Harold seemed to be reaching agreement with his men. He came back to Philip and said: “Will you pay the wages to me, and leave me to distribute the money as I think fit?”

Philip was dubious. That meant the master could take more than his share. But he said: “It's up to the master builder.”

“It's common enough,” Tom said. “If that's what your team wants, I'm willing.”

“In that case, we accept,” Harold said.

Harold and Tom shook hands. Philip said: “So everyone gets what they want. Good!”

“There's one who hasn't got what they want,” Harold said.

“Who's that?” said Philip.

“Earl Percy's wife, Regan,” Harold said lugubriously. “When she finds out what's happened here there's going to be blood all over the floor.”

II

There was no hunting today, so the young men at Earlscastle played one of William Hamleigh's favorite games, stoning the cat.

There were always plenty of cats in the castle, and one more or less made no difference. The men closed the doors and shuttered the windows of the hall of the keep, and pushed the furniture up against the wall so that the cat could not hide behind anything; then they made a pile of stones in the middle of the room. The cat, an aging mouser with gray in its fur, sensed the bloodlust in the air and sat near the door, hoping to get out.

Each man had to put a penny into the pot for each stone he threw, and the man who threw the fatal stone took the pot.

As they drew lots to determine the order of throwing, the cat became agitated, pacing up and down in front of the door.

Walter threw first. This was lucky, for although the cat was wary it did not know the nature of the game, and might be taken by surprise. With his back to the animal, Walter picked a stone from the pile and concealed it in his hand; then he turned around slowly and threw suddenly.

He missed. The stone thudded into the door and the cat jumped and ran. The others jeered.

It was unlucky to throw second, for the cat was fresh and light on its feet, whereas later it would be tired and possibly injured. A young squire was next. He watched the cat run around the room, looking for a way out, and waited until it slowed down; then he threw. It was a good shot but the cat saw it coming and dodged it. The men groaned.

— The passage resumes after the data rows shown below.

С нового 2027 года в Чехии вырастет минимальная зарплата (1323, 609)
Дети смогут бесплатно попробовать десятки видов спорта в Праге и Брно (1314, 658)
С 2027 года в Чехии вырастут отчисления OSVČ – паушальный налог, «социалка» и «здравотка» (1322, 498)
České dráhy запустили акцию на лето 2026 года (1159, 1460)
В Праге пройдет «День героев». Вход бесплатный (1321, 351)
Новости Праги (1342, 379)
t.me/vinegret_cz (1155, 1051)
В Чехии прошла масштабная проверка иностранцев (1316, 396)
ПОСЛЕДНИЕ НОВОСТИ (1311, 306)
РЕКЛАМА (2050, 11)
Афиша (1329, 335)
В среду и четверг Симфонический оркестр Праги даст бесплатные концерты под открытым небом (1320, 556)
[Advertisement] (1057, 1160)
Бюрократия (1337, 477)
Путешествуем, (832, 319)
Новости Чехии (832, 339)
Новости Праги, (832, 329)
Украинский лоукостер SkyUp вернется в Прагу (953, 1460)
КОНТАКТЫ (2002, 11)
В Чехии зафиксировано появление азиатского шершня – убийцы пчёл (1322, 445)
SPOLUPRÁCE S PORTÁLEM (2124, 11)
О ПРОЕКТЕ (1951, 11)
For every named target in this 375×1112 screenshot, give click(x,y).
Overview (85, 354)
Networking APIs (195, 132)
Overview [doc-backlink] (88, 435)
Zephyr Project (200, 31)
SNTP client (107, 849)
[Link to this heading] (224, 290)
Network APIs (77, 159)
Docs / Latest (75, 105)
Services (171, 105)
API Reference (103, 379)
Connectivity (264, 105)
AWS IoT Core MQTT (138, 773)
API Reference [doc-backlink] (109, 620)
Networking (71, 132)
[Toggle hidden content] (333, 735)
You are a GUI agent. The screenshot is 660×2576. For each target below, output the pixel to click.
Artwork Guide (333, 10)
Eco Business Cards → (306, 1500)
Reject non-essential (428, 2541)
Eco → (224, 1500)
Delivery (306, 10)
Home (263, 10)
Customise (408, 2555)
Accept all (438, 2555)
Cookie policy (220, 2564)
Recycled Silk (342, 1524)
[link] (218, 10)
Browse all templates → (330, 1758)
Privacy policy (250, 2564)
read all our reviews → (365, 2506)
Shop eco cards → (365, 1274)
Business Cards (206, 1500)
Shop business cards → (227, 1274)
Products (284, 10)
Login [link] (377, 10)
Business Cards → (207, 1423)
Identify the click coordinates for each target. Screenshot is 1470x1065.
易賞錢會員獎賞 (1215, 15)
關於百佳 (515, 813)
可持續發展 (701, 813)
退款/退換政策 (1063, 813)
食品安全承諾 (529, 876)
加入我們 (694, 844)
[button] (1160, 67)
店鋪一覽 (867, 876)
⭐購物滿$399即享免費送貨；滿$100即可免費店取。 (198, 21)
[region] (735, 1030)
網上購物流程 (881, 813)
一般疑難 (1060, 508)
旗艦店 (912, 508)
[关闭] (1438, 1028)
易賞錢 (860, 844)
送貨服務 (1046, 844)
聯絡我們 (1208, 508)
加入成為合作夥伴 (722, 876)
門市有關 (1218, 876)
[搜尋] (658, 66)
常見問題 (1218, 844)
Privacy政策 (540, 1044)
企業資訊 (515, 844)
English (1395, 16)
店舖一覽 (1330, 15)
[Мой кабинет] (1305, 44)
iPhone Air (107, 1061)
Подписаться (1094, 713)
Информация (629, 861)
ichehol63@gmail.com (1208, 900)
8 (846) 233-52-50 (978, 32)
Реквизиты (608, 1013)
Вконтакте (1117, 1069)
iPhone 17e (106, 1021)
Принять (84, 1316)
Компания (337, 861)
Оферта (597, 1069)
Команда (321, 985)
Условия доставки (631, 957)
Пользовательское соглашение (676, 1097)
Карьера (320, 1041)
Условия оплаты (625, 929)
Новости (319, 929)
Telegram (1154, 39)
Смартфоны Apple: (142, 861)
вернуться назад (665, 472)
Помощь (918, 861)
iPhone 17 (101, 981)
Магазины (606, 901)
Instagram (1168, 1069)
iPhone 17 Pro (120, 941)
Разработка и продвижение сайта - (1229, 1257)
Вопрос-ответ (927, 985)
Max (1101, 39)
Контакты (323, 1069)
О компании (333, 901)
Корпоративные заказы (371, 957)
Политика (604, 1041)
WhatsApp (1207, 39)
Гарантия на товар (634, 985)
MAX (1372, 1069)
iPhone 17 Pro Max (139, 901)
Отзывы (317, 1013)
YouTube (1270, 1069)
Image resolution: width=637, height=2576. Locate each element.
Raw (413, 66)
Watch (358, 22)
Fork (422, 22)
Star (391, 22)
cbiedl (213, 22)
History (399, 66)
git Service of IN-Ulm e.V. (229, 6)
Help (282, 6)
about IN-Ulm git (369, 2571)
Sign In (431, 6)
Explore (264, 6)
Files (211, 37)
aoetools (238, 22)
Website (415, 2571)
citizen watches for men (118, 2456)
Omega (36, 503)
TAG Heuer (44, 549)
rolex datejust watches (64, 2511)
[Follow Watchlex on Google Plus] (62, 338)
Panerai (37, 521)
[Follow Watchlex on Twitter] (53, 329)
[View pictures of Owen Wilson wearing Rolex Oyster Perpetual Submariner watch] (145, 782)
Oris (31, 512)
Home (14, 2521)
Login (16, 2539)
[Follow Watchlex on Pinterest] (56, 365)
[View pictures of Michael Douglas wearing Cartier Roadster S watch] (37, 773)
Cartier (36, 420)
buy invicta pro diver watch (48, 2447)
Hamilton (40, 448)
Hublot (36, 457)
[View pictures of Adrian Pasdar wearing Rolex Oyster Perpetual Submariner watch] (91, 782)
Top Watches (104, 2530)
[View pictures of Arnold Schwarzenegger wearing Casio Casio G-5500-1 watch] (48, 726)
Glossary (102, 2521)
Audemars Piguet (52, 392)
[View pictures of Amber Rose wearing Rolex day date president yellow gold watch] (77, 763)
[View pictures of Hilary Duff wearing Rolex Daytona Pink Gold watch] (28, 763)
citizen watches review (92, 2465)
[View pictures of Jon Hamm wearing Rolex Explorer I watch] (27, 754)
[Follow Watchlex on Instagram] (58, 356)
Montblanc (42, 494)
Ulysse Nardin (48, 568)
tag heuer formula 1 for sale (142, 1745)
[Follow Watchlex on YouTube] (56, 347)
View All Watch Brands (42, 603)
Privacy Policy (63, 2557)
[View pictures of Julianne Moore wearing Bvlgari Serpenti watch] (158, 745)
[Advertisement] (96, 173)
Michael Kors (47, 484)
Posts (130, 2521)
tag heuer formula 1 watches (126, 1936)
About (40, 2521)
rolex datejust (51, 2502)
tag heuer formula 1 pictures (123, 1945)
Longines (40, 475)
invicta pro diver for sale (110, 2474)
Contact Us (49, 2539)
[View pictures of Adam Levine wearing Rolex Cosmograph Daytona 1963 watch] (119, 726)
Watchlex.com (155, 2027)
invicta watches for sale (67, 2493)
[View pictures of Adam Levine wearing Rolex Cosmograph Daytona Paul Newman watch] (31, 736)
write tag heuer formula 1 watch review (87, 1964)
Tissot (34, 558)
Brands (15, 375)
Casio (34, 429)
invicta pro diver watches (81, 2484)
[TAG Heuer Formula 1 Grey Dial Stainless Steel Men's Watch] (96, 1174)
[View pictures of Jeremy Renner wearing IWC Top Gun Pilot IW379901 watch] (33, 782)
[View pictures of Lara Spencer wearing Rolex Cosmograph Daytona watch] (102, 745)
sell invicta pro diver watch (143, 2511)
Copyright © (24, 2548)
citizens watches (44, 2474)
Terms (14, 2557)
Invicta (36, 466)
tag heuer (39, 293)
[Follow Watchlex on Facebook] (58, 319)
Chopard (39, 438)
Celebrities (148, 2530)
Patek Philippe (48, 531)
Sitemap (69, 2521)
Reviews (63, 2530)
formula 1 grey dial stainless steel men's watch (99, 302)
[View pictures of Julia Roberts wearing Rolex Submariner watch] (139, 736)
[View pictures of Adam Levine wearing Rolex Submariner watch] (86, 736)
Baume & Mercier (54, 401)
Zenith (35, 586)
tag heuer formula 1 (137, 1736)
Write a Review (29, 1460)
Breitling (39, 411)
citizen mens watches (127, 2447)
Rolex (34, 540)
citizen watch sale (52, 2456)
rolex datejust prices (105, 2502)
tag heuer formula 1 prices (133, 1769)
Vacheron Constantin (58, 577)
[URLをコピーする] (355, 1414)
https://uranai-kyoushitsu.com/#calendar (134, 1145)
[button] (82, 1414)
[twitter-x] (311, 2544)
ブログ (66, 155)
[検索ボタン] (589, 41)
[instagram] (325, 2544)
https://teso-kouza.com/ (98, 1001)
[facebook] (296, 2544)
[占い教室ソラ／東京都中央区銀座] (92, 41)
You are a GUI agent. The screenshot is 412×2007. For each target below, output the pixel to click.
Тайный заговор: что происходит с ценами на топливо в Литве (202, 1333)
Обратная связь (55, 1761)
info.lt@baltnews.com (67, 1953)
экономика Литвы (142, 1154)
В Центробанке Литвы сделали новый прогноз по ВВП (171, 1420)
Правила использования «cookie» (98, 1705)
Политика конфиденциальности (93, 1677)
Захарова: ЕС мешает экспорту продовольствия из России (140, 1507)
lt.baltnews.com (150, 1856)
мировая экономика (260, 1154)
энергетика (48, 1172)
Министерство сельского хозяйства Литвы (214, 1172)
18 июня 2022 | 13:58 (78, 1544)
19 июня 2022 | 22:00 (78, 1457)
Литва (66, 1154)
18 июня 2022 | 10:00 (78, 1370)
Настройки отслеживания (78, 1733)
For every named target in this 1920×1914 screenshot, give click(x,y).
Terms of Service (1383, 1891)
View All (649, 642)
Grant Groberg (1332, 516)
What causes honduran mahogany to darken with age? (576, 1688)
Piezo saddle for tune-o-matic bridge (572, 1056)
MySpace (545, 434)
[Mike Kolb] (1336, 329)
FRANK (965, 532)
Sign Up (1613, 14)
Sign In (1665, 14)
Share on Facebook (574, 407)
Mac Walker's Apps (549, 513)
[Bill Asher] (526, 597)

It ran around the room again, faster now, getting panicky, jumping up onto the trestles and boards that were stacked against the wall, jumping back down to the floor. An older knight threw next. He feinted a throw, to see which way the cat would jump, then threw for real when it was running, aiming a little ahead of it. The others applauded his cunning, but the cat saw the stone coming and stopped suddenly, avoiding it.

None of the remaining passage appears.